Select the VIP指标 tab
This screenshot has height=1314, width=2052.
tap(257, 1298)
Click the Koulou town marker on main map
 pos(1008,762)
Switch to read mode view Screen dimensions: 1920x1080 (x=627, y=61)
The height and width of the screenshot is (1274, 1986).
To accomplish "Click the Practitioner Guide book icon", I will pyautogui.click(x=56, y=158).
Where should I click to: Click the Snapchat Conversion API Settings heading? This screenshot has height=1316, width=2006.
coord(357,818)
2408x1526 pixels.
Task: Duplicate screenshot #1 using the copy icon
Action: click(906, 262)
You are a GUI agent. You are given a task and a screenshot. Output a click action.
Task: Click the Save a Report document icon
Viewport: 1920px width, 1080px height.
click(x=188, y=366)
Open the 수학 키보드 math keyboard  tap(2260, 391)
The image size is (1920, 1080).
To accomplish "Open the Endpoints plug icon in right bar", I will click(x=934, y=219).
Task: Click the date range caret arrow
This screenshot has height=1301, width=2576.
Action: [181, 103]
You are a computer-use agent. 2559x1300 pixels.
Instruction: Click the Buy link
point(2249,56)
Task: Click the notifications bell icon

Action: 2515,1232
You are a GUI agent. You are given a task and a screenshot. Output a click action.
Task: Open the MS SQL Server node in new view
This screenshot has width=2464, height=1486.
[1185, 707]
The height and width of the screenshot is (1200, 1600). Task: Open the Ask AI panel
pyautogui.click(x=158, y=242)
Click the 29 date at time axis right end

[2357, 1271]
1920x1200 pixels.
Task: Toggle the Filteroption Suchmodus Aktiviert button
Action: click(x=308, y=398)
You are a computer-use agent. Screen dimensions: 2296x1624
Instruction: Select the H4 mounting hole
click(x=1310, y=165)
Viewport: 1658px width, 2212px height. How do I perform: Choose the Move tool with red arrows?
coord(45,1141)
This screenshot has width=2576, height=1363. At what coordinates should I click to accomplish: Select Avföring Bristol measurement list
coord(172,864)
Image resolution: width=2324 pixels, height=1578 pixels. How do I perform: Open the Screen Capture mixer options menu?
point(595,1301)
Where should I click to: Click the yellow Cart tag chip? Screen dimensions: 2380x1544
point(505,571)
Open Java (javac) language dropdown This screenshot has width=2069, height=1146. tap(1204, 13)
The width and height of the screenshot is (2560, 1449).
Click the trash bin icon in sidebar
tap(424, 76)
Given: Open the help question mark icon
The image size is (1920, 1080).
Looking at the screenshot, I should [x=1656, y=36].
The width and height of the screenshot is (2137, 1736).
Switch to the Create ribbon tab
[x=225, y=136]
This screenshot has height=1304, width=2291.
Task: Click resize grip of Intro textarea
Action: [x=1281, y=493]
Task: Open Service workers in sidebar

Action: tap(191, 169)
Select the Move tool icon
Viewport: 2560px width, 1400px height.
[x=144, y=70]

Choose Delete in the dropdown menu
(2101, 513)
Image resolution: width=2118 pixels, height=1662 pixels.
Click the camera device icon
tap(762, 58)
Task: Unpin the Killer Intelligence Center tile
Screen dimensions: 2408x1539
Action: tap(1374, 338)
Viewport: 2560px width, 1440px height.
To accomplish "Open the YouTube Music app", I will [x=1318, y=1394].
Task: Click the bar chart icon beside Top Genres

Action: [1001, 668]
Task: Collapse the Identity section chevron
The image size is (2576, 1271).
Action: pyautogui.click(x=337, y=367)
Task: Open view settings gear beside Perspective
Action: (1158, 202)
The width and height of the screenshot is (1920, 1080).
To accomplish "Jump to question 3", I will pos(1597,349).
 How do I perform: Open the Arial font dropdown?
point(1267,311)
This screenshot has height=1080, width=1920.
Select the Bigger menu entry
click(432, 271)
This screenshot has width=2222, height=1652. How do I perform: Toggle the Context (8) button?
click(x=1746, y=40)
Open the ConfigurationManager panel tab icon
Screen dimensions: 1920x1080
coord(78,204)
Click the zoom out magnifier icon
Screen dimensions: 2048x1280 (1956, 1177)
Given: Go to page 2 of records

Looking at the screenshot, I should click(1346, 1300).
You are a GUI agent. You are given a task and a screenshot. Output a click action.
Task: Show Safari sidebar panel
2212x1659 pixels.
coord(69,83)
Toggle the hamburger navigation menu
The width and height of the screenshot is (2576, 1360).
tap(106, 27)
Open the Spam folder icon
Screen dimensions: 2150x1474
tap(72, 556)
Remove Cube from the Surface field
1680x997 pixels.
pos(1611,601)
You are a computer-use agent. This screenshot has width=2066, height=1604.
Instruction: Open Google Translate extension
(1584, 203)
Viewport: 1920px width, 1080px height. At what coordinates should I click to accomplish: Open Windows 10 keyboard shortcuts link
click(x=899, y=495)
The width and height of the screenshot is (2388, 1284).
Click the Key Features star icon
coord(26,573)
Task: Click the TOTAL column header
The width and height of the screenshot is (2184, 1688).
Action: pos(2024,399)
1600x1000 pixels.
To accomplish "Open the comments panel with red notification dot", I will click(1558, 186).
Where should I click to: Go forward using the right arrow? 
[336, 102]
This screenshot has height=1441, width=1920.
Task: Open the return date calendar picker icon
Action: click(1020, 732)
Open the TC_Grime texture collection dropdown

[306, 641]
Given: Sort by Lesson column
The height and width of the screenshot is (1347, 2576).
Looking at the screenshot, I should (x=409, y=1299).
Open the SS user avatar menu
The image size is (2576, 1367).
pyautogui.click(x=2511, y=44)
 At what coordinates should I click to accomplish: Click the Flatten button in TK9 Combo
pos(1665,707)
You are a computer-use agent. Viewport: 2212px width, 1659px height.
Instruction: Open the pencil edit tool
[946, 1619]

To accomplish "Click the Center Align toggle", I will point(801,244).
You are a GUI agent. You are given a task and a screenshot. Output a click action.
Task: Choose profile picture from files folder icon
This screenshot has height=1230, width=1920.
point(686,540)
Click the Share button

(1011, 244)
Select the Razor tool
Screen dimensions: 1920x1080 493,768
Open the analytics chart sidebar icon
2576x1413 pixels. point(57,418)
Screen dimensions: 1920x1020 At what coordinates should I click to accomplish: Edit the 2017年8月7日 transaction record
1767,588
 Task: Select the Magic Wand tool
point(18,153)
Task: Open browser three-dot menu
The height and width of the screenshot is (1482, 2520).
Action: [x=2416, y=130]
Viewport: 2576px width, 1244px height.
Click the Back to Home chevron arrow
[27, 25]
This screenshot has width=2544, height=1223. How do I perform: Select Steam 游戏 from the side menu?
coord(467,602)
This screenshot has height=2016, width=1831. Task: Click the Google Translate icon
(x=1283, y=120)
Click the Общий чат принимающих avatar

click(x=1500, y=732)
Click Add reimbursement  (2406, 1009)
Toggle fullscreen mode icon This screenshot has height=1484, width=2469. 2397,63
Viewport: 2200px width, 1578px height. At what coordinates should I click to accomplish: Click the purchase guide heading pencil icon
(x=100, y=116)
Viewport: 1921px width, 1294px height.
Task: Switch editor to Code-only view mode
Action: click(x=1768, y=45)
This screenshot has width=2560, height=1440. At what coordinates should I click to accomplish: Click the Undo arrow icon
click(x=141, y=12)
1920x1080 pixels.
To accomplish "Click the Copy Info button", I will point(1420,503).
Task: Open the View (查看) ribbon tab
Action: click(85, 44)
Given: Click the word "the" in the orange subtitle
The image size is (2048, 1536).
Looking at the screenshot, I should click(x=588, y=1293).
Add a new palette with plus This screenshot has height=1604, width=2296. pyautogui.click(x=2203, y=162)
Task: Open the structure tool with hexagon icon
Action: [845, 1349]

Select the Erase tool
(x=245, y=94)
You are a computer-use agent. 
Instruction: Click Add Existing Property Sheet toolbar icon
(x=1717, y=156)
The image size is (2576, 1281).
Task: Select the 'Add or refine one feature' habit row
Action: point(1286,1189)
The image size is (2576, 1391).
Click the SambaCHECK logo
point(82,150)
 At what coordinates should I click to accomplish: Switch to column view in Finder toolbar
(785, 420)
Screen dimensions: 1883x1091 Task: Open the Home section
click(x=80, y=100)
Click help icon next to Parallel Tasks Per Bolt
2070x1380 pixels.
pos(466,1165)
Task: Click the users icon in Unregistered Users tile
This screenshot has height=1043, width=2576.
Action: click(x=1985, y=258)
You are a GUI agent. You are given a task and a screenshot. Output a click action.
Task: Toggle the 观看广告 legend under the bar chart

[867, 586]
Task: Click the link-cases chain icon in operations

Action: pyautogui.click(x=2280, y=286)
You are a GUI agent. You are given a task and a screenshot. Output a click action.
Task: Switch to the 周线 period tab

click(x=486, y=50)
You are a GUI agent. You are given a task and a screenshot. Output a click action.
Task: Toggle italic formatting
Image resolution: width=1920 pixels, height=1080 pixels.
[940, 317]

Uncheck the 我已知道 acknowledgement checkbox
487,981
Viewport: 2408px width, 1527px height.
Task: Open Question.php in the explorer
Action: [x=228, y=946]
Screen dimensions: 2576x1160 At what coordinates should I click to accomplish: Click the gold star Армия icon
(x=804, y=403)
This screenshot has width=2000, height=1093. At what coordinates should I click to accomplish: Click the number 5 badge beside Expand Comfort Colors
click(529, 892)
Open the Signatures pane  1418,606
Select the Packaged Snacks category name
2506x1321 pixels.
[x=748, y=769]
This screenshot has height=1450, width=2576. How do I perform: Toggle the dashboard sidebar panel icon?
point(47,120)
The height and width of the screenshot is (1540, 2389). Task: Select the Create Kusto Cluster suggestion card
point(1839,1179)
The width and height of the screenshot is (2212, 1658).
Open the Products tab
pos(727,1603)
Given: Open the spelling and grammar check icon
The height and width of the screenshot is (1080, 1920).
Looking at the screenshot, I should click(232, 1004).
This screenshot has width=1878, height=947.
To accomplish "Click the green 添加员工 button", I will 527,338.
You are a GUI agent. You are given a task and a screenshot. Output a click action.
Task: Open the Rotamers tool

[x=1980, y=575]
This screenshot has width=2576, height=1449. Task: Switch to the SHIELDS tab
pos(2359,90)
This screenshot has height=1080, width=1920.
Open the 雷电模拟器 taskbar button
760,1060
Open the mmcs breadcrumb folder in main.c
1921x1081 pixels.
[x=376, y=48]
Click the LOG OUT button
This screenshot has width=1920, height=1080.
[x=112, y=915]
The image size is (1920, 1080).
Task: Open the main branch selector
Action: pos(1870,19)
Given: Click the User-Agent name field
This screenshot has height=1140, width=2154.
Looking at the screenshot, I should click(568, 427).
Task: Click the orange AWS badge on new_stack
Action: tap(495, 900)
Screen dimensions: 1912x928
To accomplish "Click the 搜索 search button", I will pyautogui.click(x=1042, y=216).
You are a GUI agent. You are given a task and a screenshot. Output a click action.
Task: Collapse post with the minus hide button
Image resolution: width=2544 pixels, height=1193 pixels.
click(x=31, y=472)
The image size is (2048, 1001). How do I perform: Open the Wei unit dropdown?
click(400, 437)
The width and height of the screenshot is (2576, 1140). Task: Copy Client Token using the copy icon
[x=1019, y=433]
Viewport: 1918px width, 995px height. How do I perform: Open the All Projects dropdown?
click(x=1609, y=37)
○ ○ ○ ○ ○ ○ ○
| Task objective |
Produce only the lines from the line containing "Viewport: 2560px width, 1400px height." through the line containing "The width and height of the screenshot is (1920, 1080).", inclusive of both, exactly as they stand in the entries above.

| Response to the task |
Viewport: 2560px width, 1400px height.
[x=144, y=70]

Choose Delete in the dropdown menu
(2101, 513)
Image resolution: width=2118 pixels, height=1662 pixels.
Click the camera device icon
tap(762, 58)
Task: Unpin the Killer Intelligence Center tile
Screen dimensions: 2408x1539
Action: tap(1374, 338)
Viewport: 2560px width, 1440px height.
To accomplish "Open the YouTube Music app", I will [x=1318, y=1394].
Task: Click the bar chart icon beside Top Genres

Action: [1001, 668]
Task: Collapse the Identity section chevron
The image size is (2576, 1271).
Action: pyautogui.click(x=337, y=367)
Task: Open view settings gear beside Perspective
Action: (1158, 202)
The width and height of the screenshot is (1920, 1080).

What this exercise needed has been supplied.